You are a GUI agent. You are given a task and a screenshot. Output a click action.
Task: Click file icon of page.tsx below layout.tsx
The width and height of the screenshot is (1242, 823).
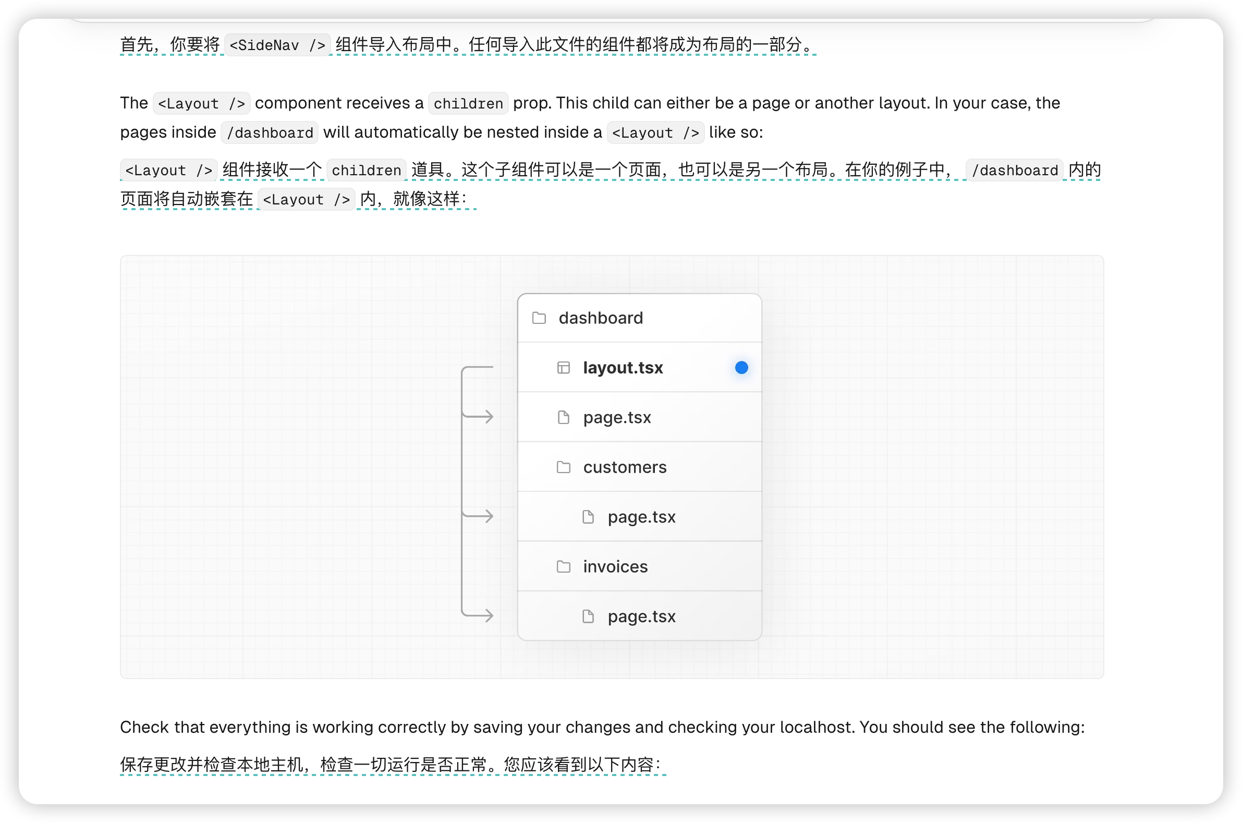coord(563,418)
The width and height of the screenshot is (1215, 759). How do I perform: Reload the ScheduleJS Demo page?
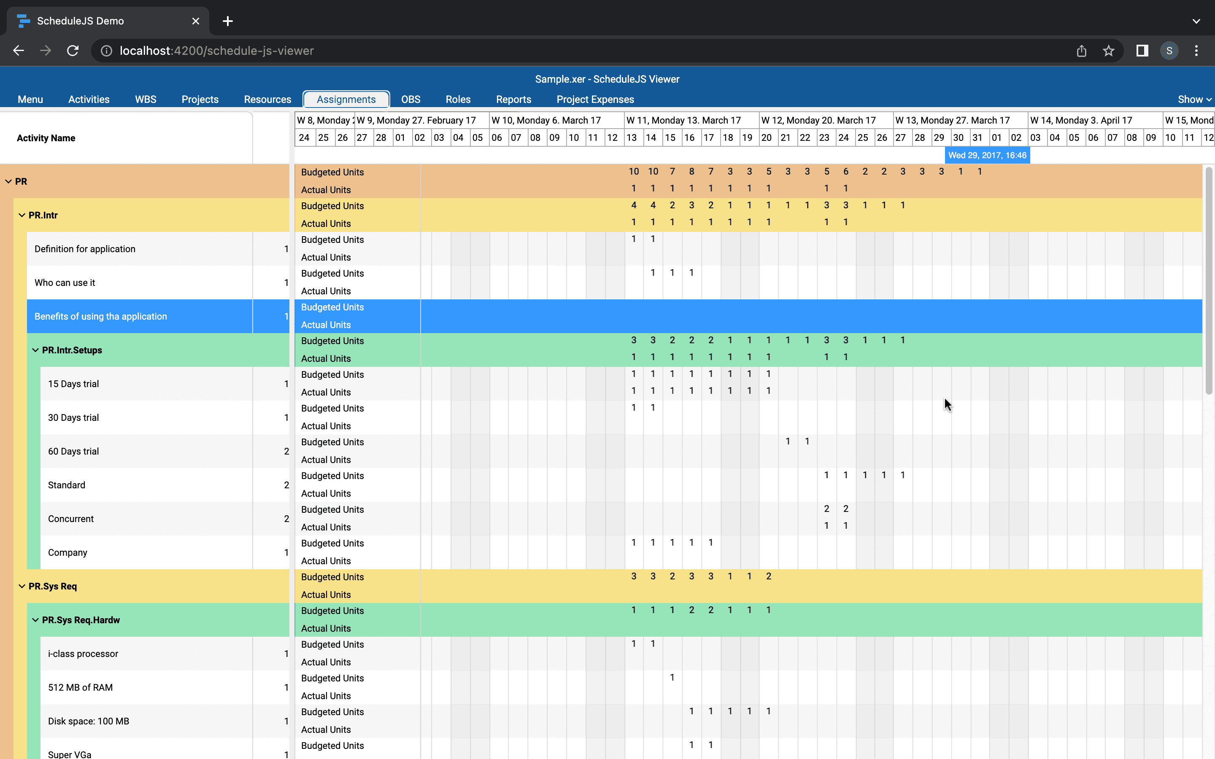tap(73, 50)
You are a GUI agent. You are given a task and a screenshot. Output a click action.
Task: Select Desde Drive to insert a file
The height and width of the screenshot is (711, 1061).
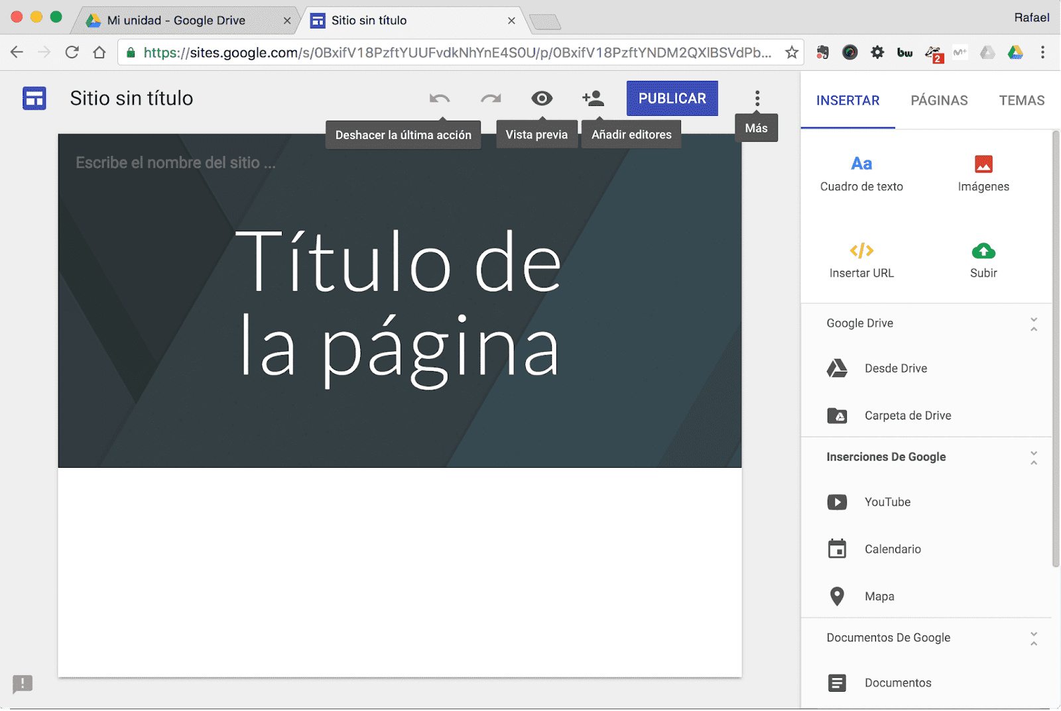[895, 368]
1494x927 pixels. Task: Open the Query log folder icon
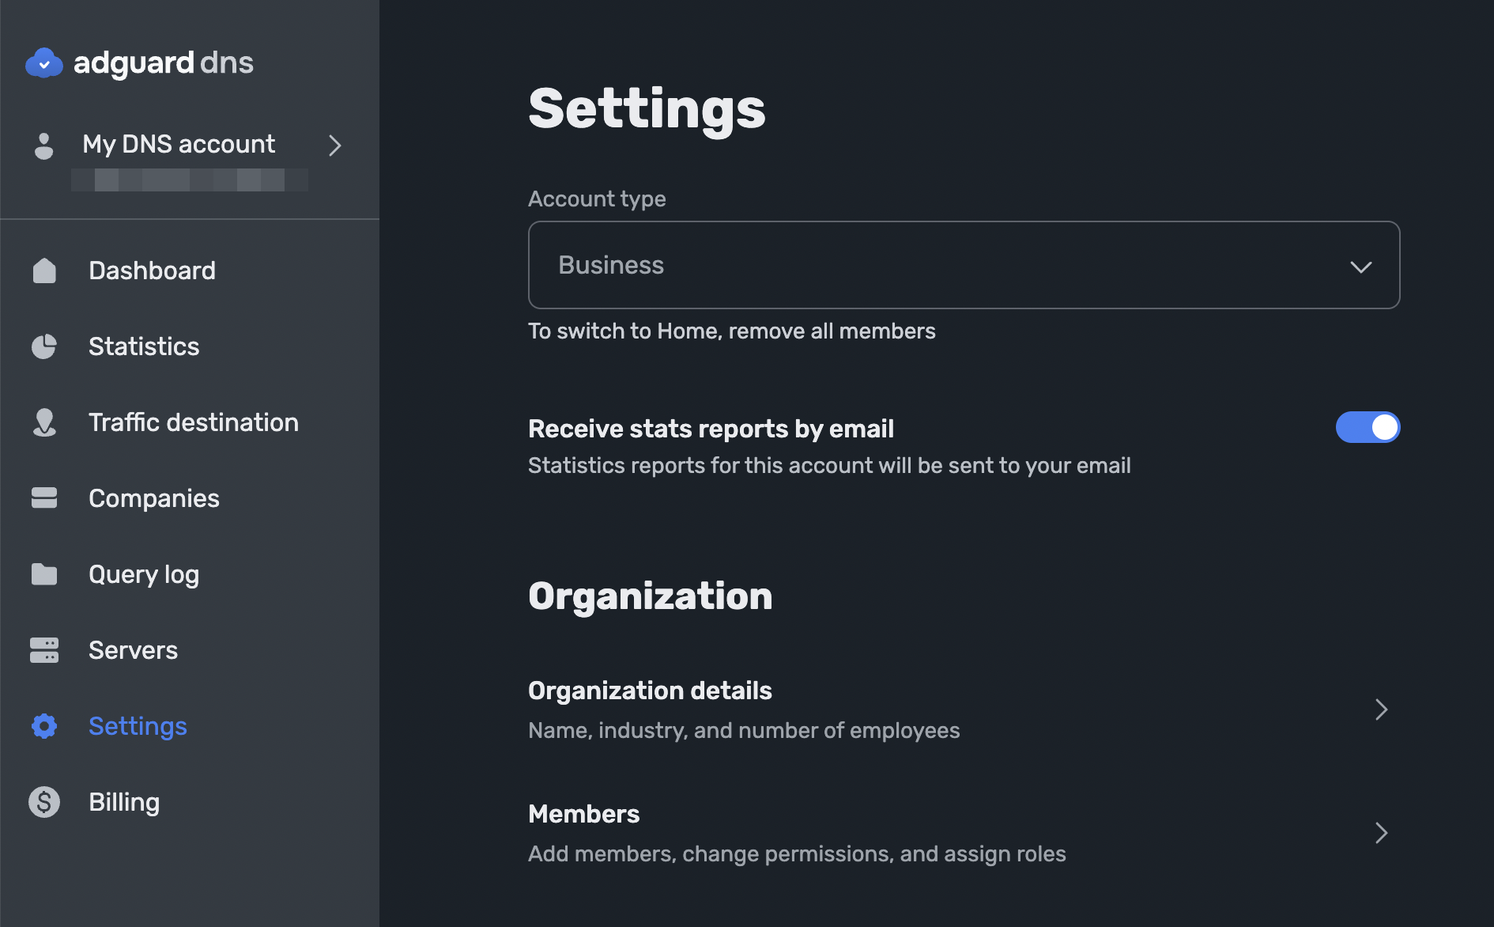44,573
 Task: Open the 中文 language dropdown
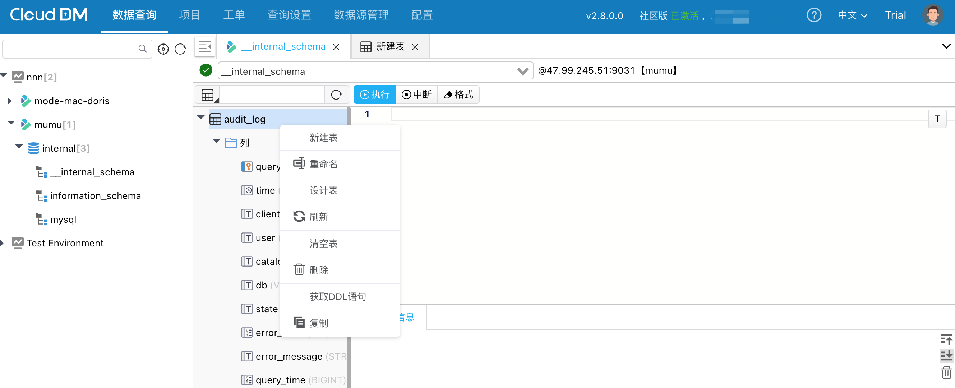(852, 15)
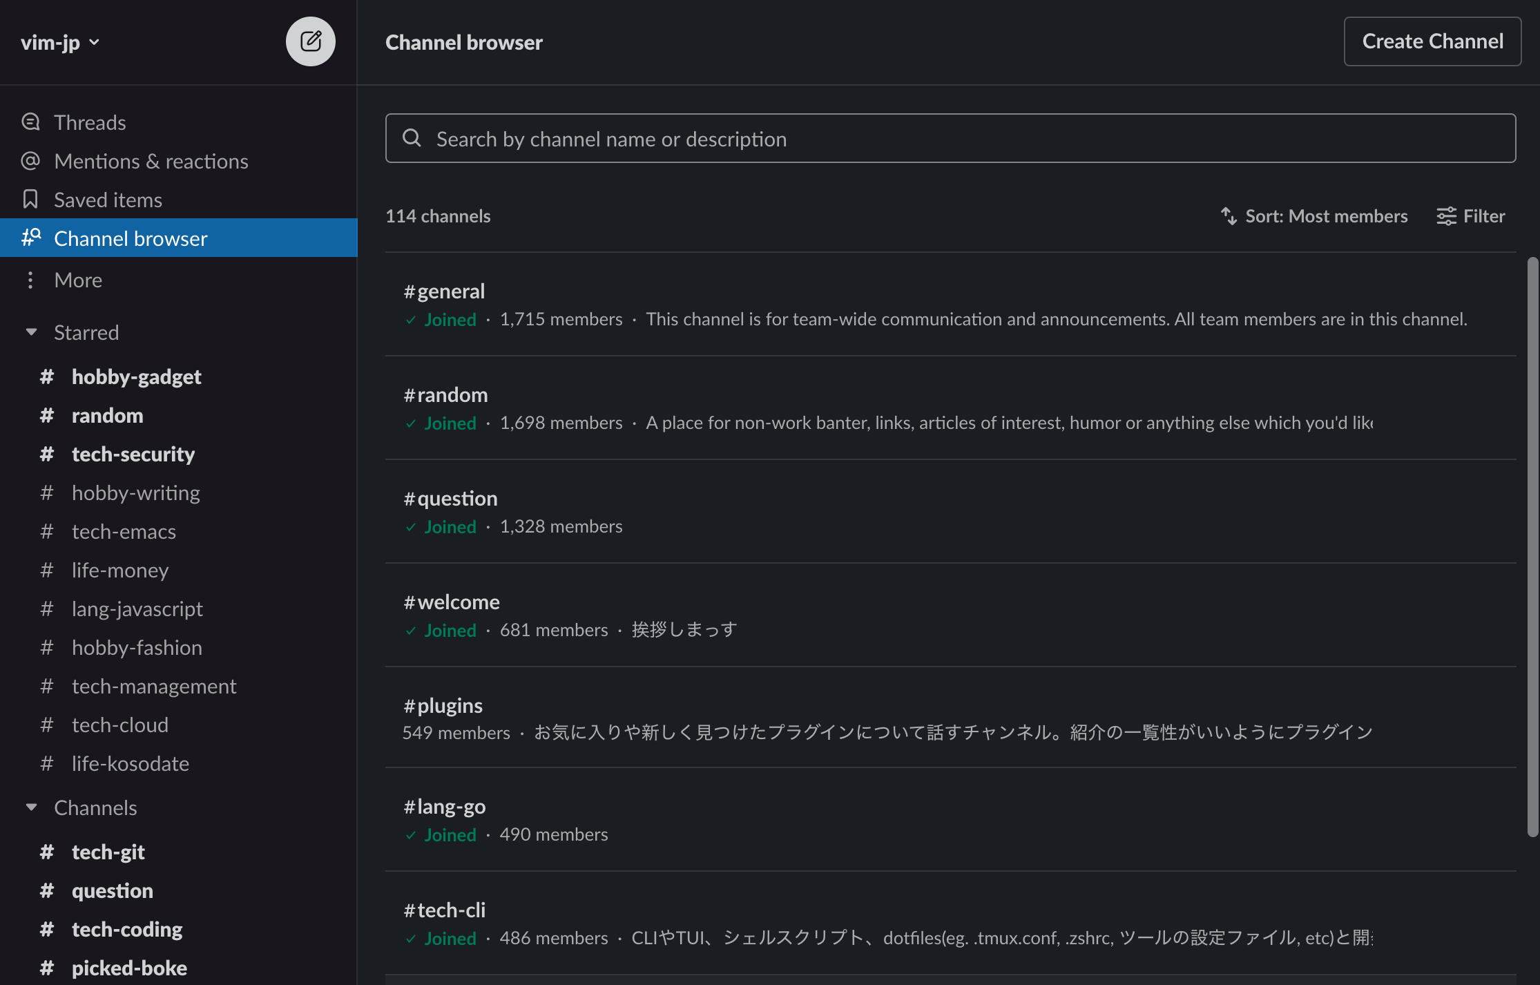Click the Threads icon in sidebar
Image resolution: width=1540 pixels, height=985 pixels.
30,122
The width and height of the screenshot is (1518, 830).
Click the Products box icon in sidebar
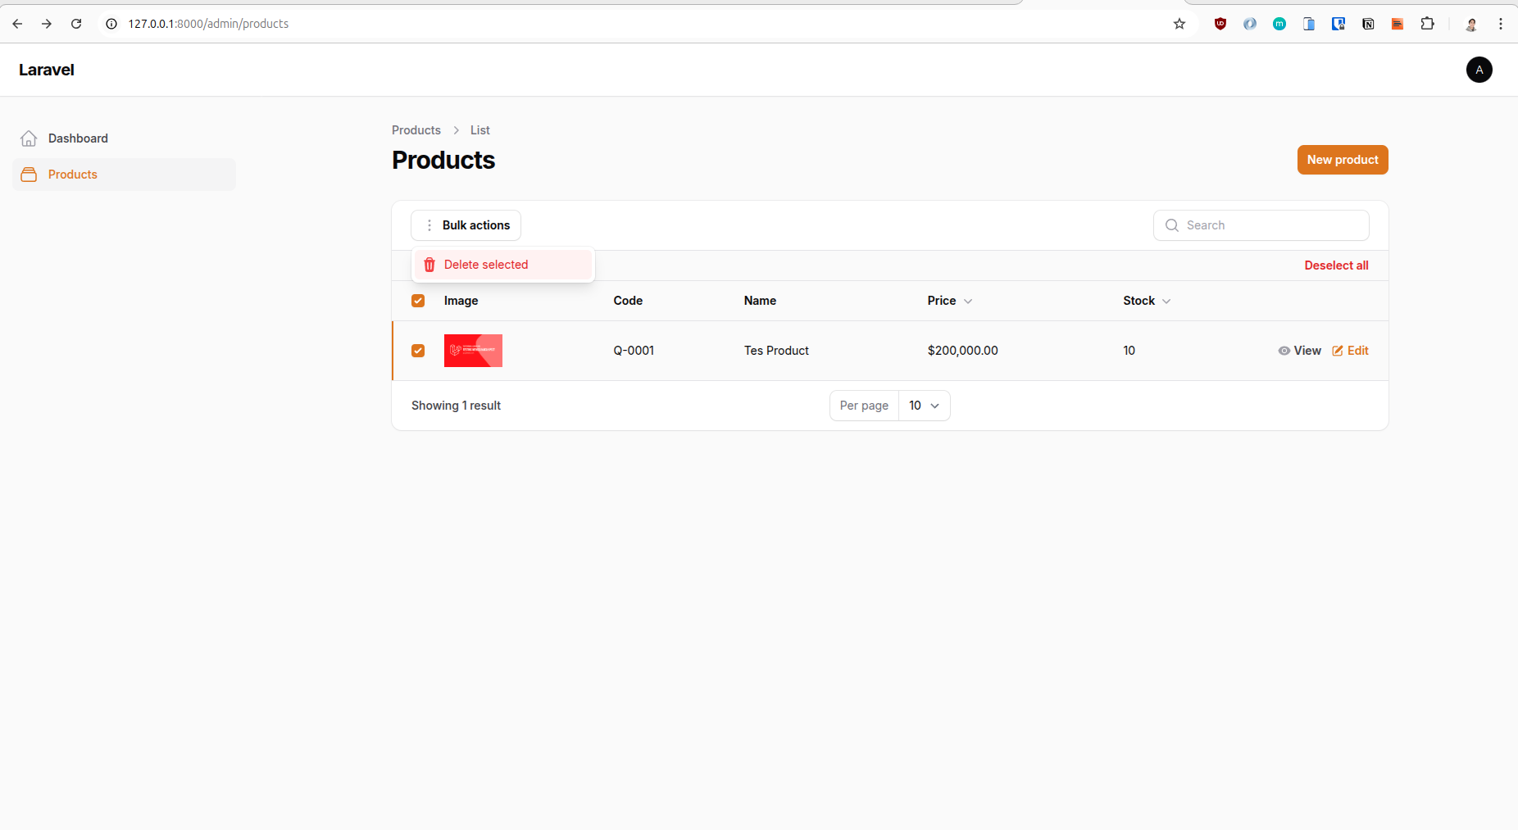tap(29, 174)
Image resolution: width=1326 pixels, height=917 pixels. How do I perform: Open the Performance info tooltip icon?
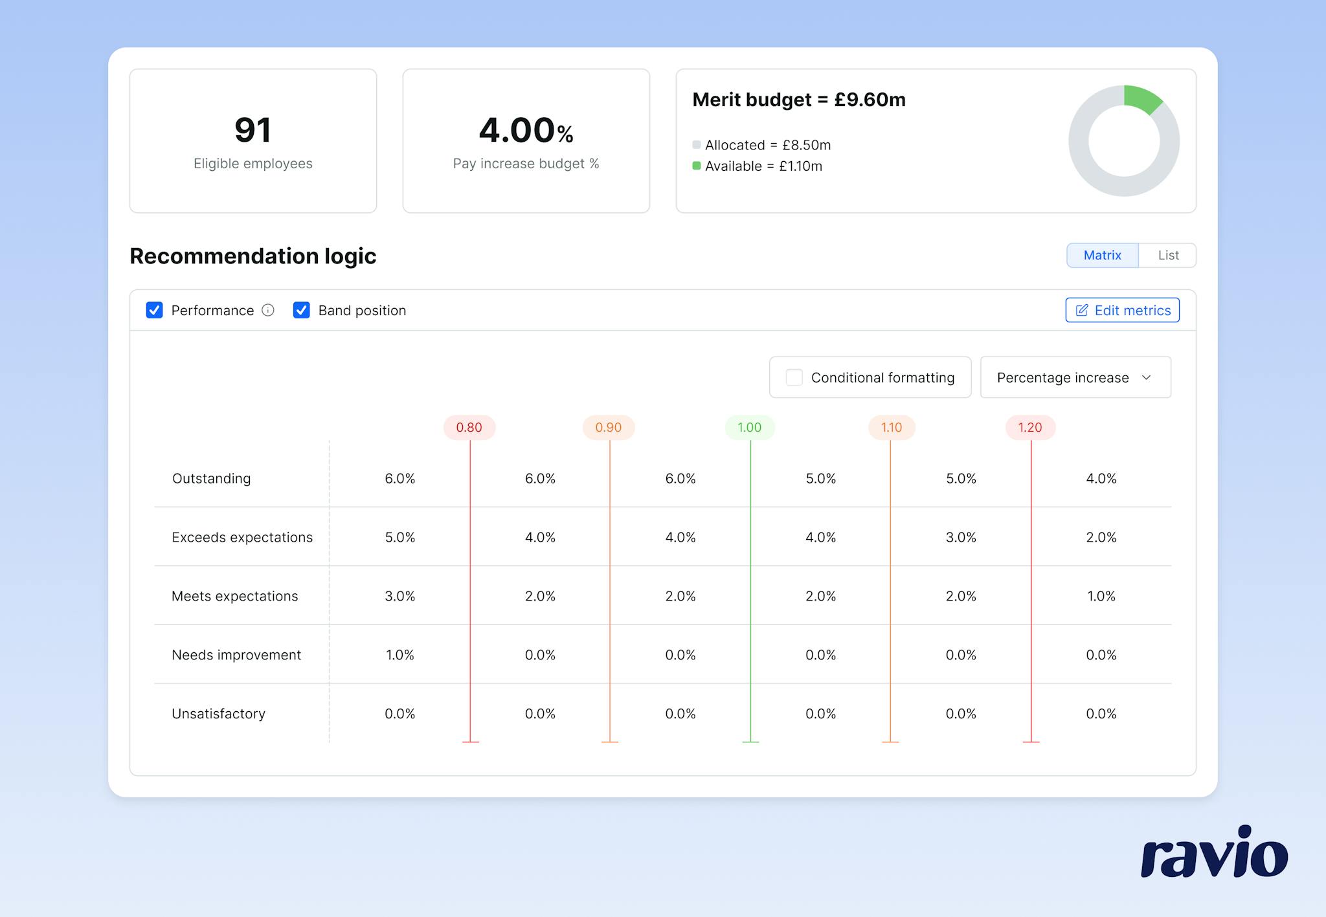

• • • • •

EXERCISE OBJECTIVE: Give the entries again word for word, but skip the pictures.

YOUR SOLUTION:
You are a GUI agent. You are given a task and a screenshot. Output a click action.
Task: Click file icon of page.tsx below layout.tsx
The width and height of the screenshot is (1242, 823).
coord(563,418)
The width and height of the screenshot is (1215, 759). How do I perform: Reload the ScheduleJS Demo page?
tap(73, 50)
You are a GUI agent. You are given a task and a screenshot. Output a click action.
Task: Select Desde Drive to insert a file
The height and width of the screenshot is (711, 1061).
[895, 368]
1494x927 pixels. Task: Open the Query log folder icon
44,573
 Task: Open the 中文 language dropdown
(852, 15)
Click the Threads icon in sidebar
Image resolution: width=1540 pixels, height=985 pixels.
30,122
The width and height of the screenshot is (1518, 830).
Click the Products box icon in sidebar
tap(29, 174)
Image resolution: width=1326 pixels, height=917 pixels. How do I perform: Open the Performance info tooltip icon?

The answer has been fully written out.